There's nothing magical about "packets".

What's different from what you're used to is that the packets here in the binary world contain data that can't be read as a sequence of characters, and that they may seem harder to separate.

In battle.net, for a binary connection, a packet could be any length between 4 and 65535 bytes. You don't find the end of a packet by looking for a line-feed, but by reading the start of the packet, looking at a value there that tells you how long the packet will be.

If you print out the contents of the incoming data from the server, a stream of textual, line-feed delimited data will be easy to read. The corresponding binary packets with a length field instead of a separator character, and using binary characters instead of text, will be harder to read. In an application, I personally think that packets with a length field at the start, and data that doesn't have to be translated into binary are easier to parse.

If "translated into binary" doesn't make sense to you, you're probably a high level programmer. In a language like C++, you're very aware of the difference between

char textvalue[] = "3.14159";

and

float floatvalue = 3.14159;

A textual "packet" (line) will contain the first representation, a string. A binary packet will contain the second representation, an actual number as the computer would write it.


I hope this will answer your first question about what packets are.


For the second one, how to send and receive them, it depends entirely on what language you will be using to do it. In c++, you'd probably use the "send" and "recv" functions to send and receive data from the server. You'd typically receive it into a char[] buffer, and then parse out packets from that depending on how the packets are delimited in your particular protocol.
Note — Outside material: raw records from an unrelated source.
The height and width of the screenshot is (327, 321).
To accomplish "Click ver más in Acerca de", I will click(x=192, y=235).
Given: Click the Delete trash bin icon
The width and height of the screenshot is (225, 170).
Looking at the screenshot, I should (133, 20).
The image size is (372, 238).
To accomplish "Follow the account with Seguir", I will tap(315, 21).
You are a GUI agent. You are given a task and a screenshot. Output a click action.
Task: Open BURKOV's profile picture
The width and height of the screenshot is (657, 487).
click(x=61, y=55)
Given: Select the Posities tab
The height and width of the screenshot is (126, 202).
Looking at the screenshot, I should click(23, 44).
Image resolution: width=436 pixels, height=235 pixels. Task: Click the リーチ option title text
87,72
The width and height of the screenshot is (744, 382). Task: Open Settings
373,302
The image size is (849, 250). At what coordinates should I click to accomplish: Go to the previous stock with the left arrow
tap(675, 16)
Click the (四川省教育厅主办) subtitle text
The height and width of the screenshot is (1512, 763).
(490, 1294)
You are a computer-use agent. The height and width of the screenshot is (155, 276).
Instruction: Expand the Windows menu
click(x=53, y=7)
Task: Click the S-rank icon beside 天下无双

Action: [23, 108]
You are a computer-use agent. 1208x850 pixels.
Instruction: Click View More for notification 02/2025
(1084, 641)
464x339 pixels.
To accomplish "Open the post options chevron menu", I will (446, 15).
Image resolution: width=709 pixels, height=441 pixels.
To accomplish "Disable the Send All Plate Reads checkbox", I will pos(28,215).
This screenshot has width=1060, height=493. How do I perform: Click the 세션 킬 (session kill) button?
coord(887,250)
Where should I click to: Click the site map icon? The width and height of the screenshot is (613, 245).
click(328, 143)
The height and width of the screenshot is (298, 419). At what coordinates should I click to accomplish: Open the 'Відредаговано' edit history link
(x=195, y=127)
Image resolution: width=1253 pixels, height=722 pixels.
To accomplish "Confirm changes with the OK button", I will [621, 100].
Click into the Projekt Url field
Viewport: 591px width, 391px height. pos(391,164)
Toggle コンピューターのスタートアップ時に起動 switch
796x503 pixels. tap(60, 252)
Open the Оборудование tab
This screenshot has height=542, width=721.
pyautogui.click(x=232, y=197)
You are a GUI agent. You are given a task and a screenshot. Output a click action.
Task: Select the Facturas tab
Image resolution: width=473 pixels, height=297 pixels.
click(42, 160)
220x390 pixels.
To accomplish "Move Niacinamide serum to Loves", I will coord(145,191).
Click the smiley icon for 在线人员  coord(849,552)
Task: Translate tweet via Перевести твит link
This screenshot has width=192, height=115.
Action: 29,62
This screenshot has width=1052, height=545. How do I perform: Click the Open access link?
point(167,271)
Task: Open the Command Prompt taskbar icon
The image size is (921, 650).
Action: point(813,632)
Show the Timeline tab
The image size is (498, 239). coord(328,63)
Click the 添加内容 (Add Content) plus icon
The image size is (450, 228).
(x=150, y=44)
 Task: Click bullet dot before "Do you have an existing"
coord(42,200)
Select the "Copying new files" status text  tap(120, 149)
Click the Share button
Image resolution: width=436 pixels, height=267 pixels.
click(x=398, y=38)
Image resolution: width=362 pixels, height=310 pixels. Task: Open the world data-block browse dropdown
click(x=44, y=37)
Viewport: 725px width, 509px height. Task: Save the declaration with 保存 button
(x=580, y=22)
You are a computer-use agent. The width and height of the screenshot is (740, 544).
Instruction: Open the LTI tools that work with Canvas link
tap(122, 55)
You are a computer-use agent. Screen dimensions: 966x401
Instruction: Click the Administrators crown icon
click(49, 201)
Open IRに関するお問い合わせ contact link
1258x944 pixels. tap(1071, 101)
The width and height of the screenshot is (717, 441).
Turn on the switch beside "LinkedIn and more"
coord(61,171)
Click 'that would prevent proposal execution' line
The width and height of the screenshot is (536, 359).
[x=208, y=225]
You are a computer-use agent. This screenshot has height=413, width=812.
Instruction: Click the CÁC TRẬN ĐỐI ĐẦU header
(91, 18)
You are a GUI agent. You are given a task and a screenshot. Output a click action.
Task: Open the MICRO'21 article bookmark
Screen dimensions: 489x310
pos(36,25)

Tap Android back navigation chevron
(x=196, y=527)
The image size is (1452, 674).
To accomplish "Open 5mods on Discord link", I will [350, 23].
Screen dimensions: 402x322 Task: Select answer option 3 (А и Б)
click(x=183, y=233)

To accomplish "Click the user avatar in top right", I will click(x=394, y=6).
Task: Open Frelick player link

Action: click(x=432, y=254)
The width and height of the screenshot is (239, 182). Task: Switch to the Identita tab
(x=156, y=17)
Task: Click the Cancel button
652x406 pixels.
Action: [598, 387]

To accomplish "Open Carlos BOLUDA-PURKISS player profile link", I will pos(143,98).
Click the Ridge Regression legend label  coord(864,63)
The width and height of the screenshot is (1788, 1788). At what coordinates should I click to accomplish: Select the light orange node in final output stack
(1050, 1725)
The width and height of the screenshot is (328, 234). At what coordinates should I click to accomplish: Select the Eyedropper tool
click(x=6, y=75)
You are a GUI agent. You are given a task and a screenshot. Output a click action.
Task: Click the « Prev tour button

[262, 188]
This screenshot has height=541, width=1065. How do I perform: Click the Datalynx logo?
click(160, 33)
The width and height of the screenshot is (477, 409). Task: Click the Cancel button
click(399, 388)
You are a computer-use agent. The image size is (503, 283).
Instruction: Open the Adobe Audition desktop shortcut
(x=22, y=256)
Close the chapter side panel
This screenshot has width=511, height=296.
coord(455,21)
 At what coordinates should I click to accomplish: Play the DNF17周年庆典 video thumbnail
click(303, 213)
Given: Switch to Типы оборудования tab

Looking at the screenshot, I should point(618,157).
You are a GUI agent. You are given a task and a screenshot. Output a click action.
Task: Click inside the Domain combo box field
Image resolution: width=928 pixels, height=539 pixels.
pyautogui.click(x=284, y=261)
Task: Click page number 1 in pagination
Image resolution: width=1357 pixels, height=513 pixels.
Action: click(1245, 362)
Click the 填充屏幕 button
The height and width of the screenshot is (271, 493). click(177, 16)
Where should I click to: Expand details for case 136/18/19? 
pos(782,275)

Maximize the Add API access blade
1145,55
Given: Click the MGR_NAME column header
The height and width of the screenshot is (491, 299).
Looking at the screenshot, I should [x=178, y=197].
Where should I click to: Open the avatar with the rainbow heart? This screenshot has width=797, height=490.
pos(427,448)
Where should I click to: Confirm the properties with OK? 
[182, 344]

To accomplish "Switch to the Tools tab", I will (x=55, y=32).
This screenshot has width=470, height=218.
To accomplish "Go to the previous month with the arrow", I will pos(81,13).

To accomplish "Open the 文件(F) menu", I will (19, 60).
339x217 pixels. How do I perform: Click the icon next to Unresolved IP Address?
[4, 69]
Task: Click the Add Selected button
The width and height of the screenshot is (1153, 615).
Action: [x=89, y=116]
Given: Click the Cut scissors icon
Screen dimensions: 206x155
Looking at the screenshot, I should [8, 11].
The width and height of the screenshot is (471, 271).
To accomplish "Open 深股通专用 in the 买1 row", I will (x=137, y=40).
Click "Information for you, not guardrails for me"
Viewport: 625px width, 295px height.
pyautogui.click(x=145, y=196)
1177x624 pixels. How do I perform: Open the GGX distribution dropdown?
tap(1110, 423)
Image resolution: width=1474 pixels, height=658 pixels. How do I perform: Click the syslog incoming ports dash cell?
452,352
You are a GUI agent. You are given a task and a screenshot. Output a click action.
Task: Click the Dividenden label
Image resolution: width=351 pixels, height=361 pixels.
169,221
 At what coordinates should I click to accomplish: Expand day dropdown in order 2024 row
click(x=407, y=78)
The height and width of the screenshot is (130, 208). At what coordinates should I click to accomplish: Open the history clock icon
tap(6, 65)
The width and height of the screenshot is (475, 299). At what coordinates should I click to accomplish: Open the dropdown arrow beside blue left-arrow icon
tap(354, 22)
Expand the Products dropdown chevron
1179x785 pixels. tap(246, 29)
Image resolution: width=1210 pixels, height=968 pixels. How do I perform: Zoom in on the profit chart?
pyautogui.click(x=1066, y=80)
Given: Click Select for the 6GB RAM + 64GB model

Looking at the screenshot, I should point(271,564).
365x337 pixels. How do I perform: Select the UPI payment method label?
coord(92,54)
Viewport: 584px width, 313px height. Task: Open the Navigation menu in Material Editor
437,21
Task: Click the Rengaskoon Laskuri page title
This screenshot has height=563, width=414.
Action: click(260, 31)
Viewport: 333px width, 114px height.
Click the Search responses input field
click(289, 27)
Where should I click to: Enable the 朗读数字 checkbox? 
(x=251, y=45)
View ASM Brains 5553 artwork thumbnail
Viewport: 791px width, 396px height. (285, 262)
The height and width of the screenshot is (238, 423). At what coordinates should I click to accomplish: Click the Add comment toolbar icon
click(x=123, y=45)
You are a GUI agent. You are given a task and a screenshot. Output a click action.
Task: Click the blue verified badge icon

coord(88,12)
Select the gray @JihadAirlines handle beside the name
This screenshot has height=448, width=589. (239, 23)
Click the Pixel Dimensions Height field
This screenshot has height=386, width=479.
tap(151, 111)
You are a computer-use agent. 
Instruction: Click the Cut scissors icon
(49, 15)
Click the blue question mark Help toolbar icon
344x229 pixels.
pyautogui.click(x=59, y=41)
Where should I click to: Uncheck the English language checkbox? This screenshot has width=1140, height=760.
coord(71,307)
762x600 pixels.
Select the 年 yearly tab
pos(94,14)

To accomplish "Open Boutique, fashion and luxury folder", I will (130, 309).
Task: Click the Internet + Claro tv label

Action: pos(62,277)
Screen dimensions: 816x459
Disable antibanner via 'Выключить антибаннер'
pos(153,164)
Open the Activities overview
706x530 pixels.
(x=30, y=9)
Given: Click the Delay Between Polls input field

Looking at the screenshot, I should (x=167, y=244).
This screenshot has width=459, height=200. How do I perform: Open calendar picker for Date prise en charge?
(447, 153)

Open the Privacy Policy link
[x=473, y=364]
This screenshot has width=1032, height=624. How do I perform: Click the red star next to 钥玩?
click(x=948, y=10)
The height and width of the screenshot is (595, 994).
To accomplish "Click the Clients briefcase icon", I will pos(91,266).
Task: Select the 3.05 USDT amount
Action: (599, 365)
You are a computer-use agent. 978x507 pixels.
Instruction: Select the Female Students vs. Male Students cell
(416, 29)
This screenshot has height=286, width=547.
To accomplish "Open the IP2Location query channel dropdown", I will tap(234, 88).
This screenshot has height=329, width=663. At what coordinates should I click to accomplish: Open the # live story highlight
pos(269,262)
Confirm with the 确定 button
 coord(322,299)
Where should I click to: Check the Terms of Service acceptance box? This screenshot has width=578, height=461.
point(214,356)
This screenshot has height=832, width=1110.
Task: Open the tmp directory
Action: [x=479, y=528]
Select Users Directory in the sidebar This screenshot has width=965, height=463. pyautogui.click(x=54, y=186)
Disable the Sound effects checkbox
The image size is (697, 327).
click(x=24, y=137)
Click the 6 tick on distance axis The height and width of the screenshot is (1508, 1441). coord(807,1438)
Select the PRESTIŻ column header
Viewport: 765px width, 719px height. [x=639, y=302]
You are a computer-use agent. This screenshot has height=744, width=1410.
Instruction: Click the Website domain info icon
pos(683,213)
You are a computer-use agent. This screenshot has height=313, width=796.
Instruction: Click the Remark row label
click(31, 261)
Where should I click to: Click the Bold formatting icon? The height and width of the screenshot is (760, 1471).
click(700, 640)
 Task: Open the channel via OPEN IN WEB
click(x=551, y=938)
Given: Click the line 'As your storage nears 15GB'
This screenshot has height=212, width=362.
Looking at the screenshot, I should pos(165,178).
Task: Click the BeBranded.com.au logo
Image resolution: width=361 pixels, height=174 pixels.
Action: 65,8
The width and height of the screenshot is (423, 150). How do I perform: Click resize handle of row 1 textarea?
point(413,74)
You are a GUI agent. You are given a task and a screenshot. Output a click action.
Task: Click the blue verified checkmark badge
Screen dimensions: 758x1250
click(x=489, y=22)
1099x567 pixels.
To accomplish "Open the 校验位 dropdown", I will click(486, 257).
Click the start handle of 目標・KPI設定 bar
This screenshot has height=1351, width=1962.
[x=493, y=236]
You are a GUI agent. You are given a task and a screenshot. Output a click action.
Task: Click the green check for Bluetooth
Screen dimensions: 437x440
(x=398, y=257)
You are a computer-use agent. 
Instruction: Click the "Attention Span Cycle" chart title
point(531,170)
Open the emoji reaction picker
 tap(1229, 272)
For your third question, I don't know exactly how it works in AIM. I've never programmed for AIM. I think you'll be able to find definitions for what packets are in AIM in other posts on this forum. Read those. Knowing that "packet" isn't anything magical, you should be able to make sense of the specifications you find there.

Toodles

Yes i know exactly what packets are and such. I have looked through bnet docs multiple times. When you connect to bent do they send you certain packets instantly which u have to respawn to? Thats where I'm stuck. I did read the topic in AIM bots about packets, etc. I'm just wondering what to send send to login and stuff in order to get into a channel.

BaDDBLooD

You first tell bnet what Protocol you want to use

i think they're:

Chat
FTP
Game

I think game = Chr(1)

After that you send packet 0x50 to Bnet

Bnet responds by sending 0x50 and 0x25 Back to you... that should get you started nicely
There are only two kinds of people who are really fascinating: people who know absolutely everything, and people who know absolutely nothing.

GoSuGaMING

Quote from: Toodles on June 11, 2004, 09:56 PM
Yes i know exactly what packets are and such. I have looked through bnet docs multiple times. When you connect to bent do they send you certain packets instantly which u have to respawn to? Thats where I'm stuck. I did read the topic in AIM bots about packets, etc. I'm just wondering what to send send to login and stuff in order to get into a channel.

maby you should try packetlogging a bot... you dont just send one packet and your connected to battle.net or as you put it "bent" Bnet responds or "respawns" to only what you send it.

Eli_1

Quote from: GoSuGaMING on June 11, 2004, 10:00 PM
Quote from: Toodles on June 11, 2004, 09:56 PM
Yes i know exactly what packets are and such. I have looked through bnet docs multiple times. When you connect to bent do they send you certain packets instantly which u have to respawn to? Thats where I'm stuck. I did read the topic in AIM bots about packets, etc. I'm just wondering what to send send to login and stuff in order to get into a channel.

maby you should try packetlogging a bot... you dont just send one packet and your connected to battle.net or as you put it "bent" Bnet responds or "respawns" to only what you send it.

You're connected to b.net without doing much of anything, it's the logging in that requires packets to be sent.

Toodles

#14
you know your kool when you point out people typos but yea respawn was a reallly bad typo.

Yes, exactly Eli_1, I'm stuck at the logging in part.